── Data for the task
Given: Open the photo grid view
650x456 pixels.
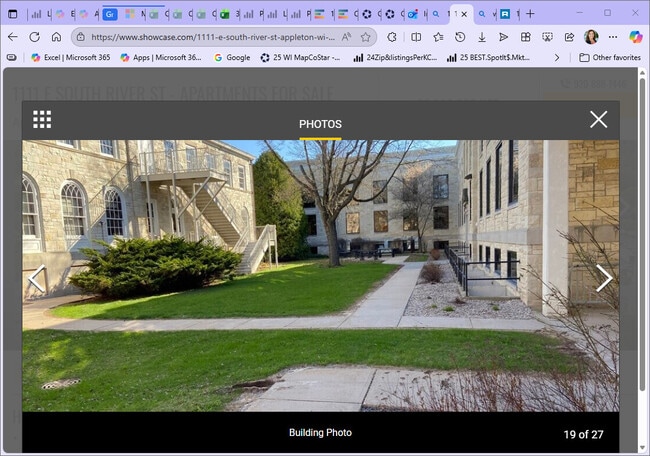Looking at the screenshot, I should tap(42, 120).
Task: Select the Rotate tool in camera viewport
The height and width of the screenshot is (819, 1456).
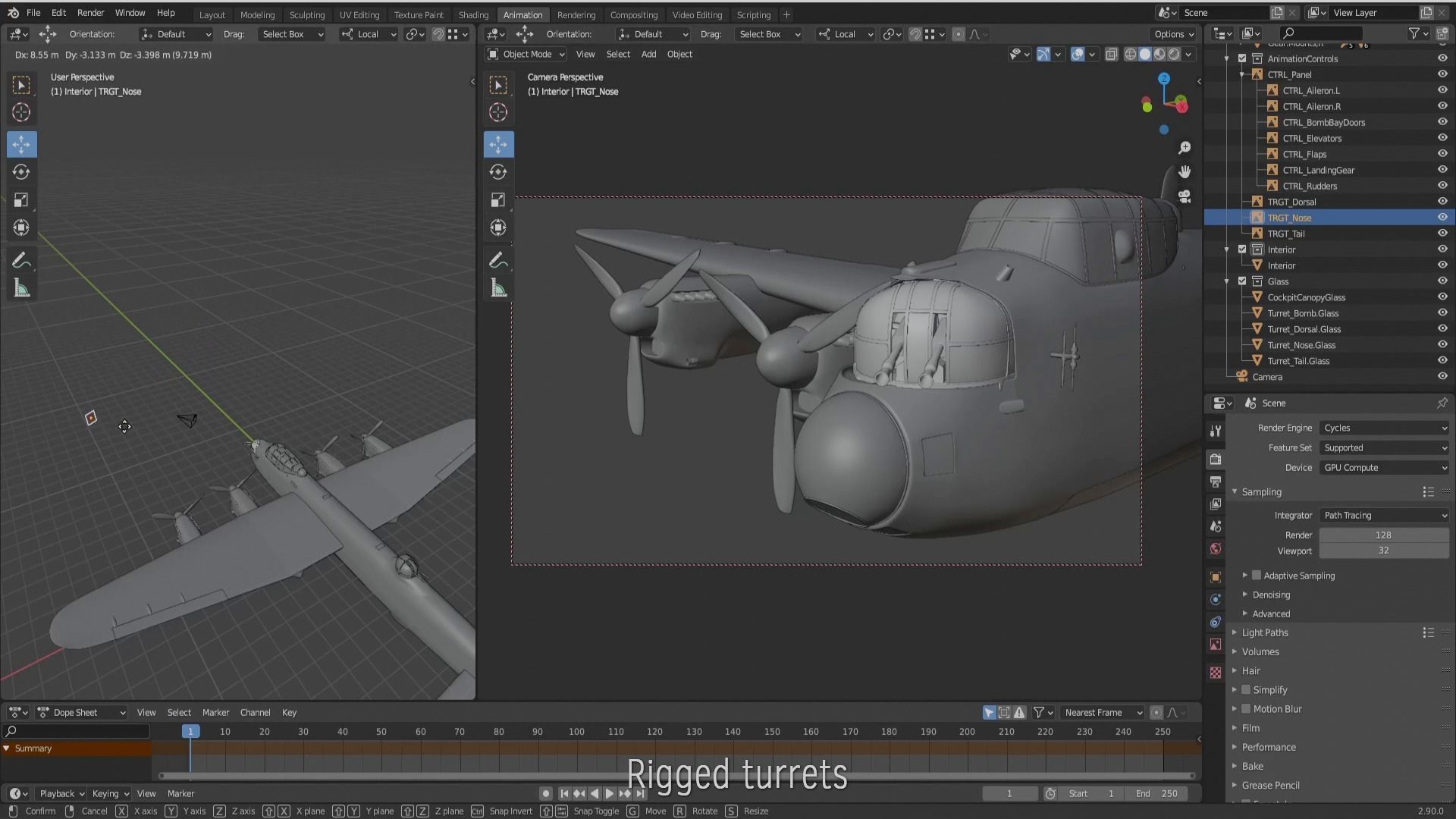Action: click(x=498, y=172)
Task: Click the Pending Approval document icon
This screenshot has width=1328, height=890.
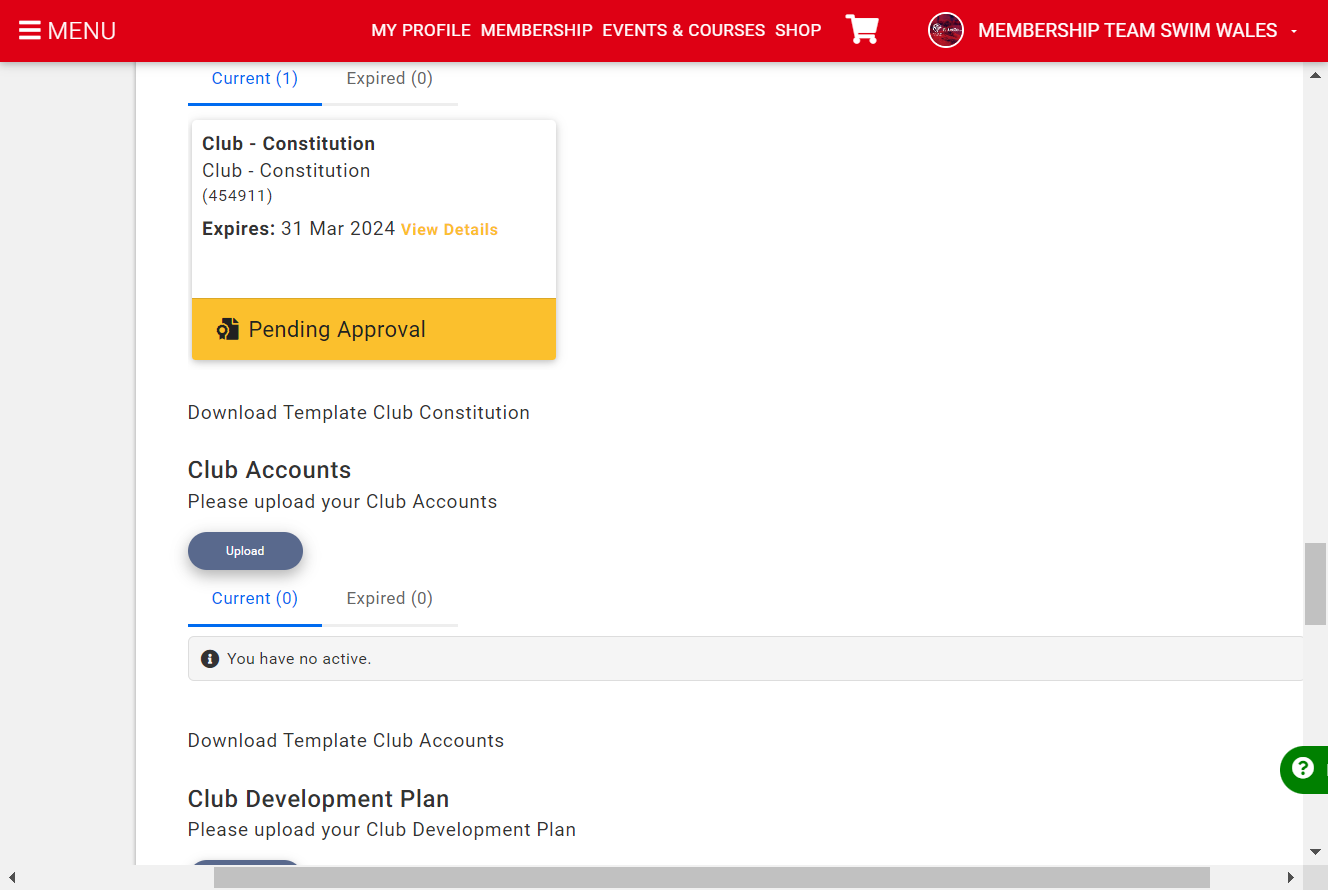Action: tap(227, 329)
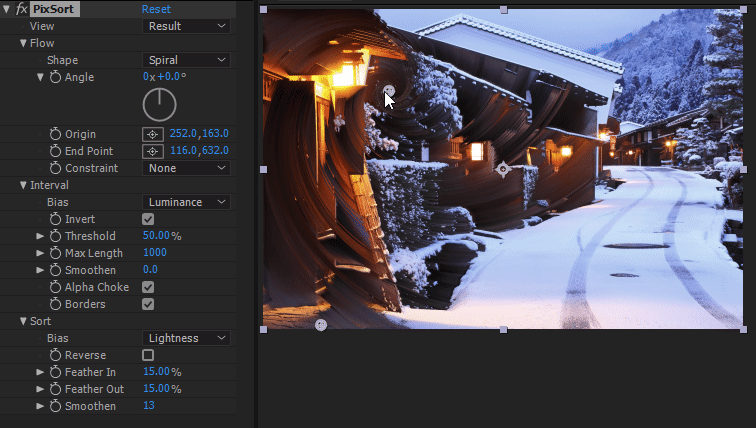Viewport: 756px width, 428px height.
Task: Click the Reset link for PixSort
Action: (156, 9)
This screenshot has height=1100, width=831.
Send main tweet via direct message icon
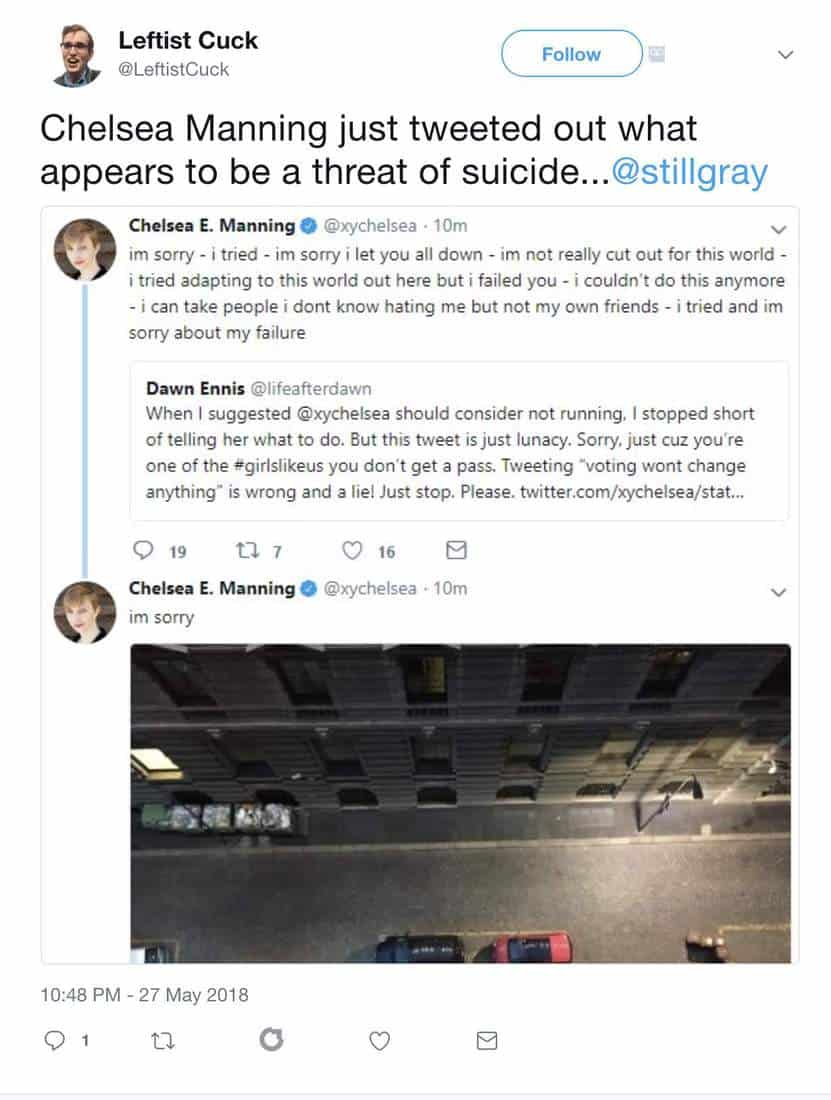487,1041
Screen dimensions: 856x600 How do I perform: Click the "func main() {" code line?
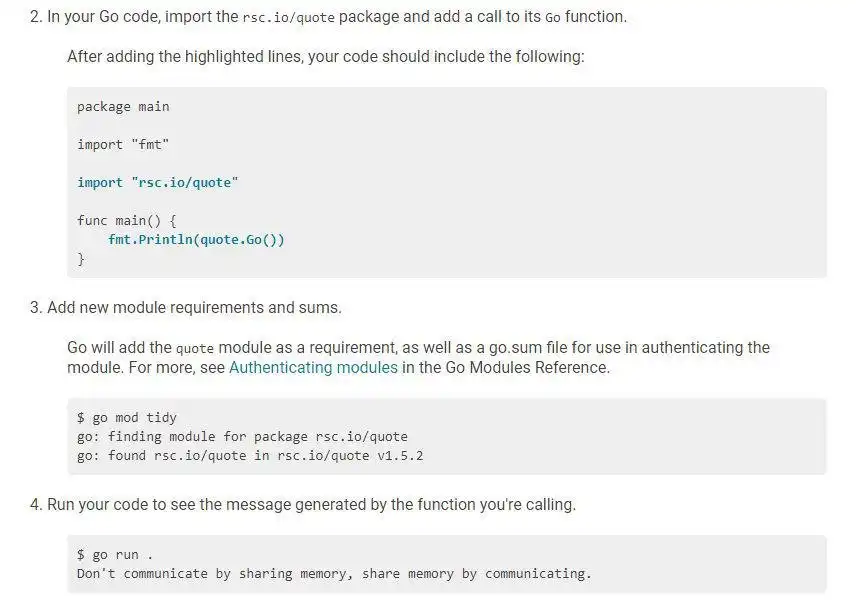click(126, 220)
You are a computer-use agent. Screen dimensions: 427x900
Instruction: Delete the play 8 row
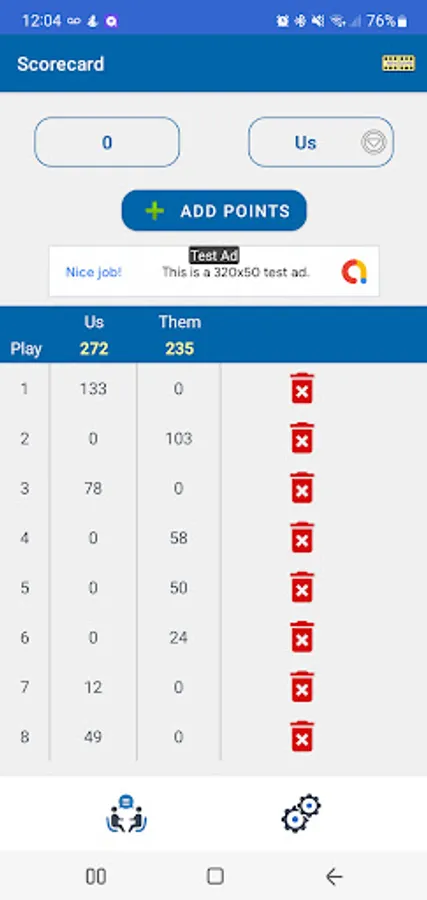(x=302, y=736)
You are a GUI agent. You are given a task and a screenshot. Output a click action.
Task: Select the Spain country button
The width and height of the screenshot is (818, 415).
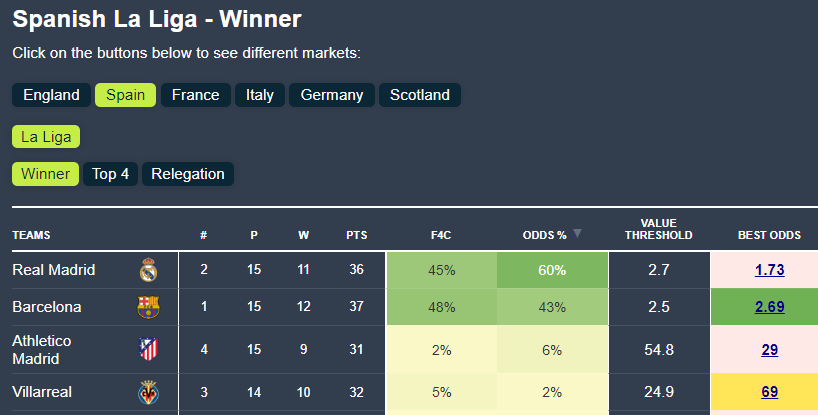(x=126, y=95)
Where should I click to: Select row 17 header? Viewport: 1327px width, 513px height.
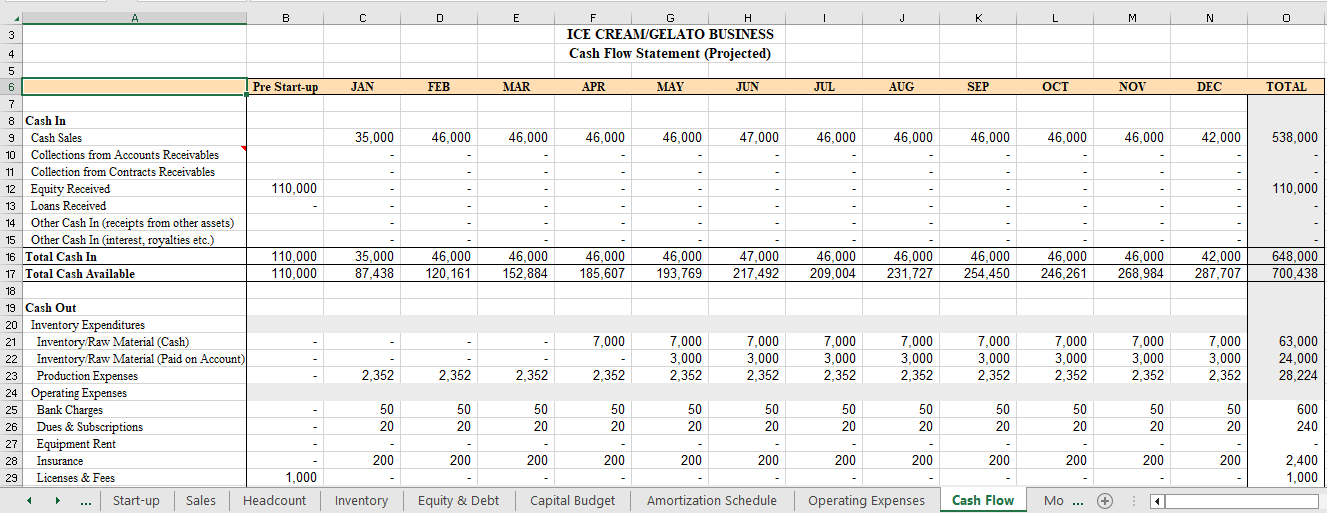click(x=10, y=273)
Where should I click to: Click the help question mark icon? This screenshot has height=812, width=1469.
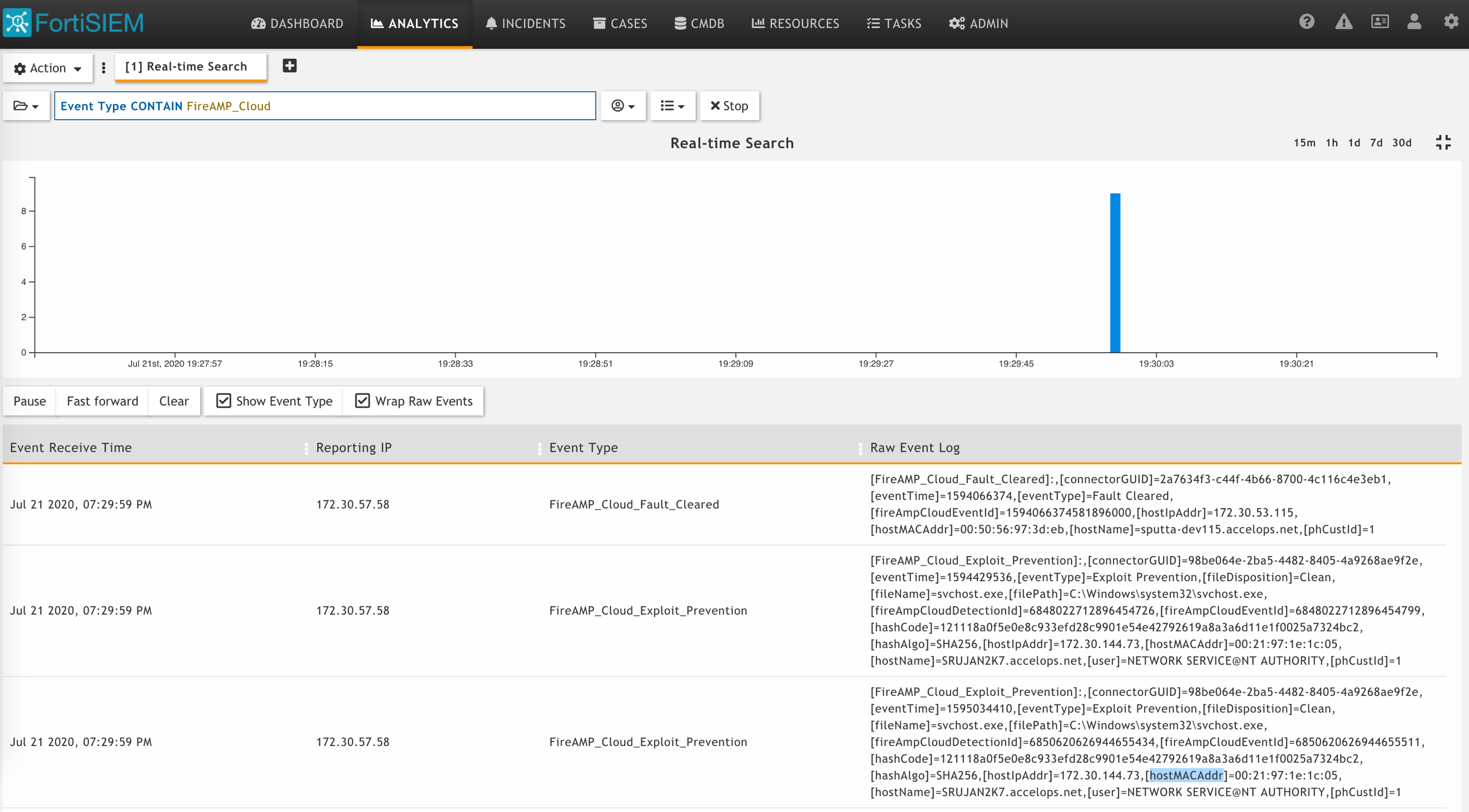[x=1307, y=22]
────
* [Prompt] Put every line of the material above into a Markdown table with a Line column for the row number and a Text column for the line, leaving out blank lines and the pictures.

* [Final answer]
| Line | Text |
|---|---|
| 1 | Given: Open the photo grid view |
| 2 | 650x456 pixels. |
| 3 | Looking at the screenshot, I should tap(42, 120). |
| 4 | Task: Select the Rotate tool in camera viewport |
| 5 | The height and width of the screenshot is (819, 1456). |
| 6 | Action: click(x=498, y=172) |
| 7 | Task: Click the Pending Approval document icon |
| 8 | This screenshot has width=1328, height=890. |
| 9 | Action: tap(227, 329) |
| 10 | Viewport: 756px width, 428px height. |
| 11 | Task: Click the Reset link for PixSort |
| 12 | Action: (156, 9) |
| 13 | This screenshot has height=1100, width=831. |
| 14 | Send main tweet via direct message icon |
| 15 | 487,1041 |
| 16 | Screen dimensions: 856x600 How do I perform: Click the "func main() {" code line? |
| 17 | click(126, 220) |
| 18 | You are a computer-use agent. Screen dimensions: 427x900 |
| 19 | Instruction: Delete the play 8 row |
| 20 | (x=302, y=736) |
| 21 | You are a GUI agent. You are given a task and a screenshot. Output a click action. |
| 22 | Task: Select the Spain country button |
| 23 | The width and height of the screenshot is (818, 415). |
| 24 | (x=126, y=95) |
| 25 | Where should I click to: Select row 17 header? Viewport: 1327px width, 513px height. |
| 26 | click(x=10, y=273) |
| 27 | Where should I click to: Click the help question mark icon? This screenshot has height=812, width=1469. |
| 28 | [x=1307, y=22] |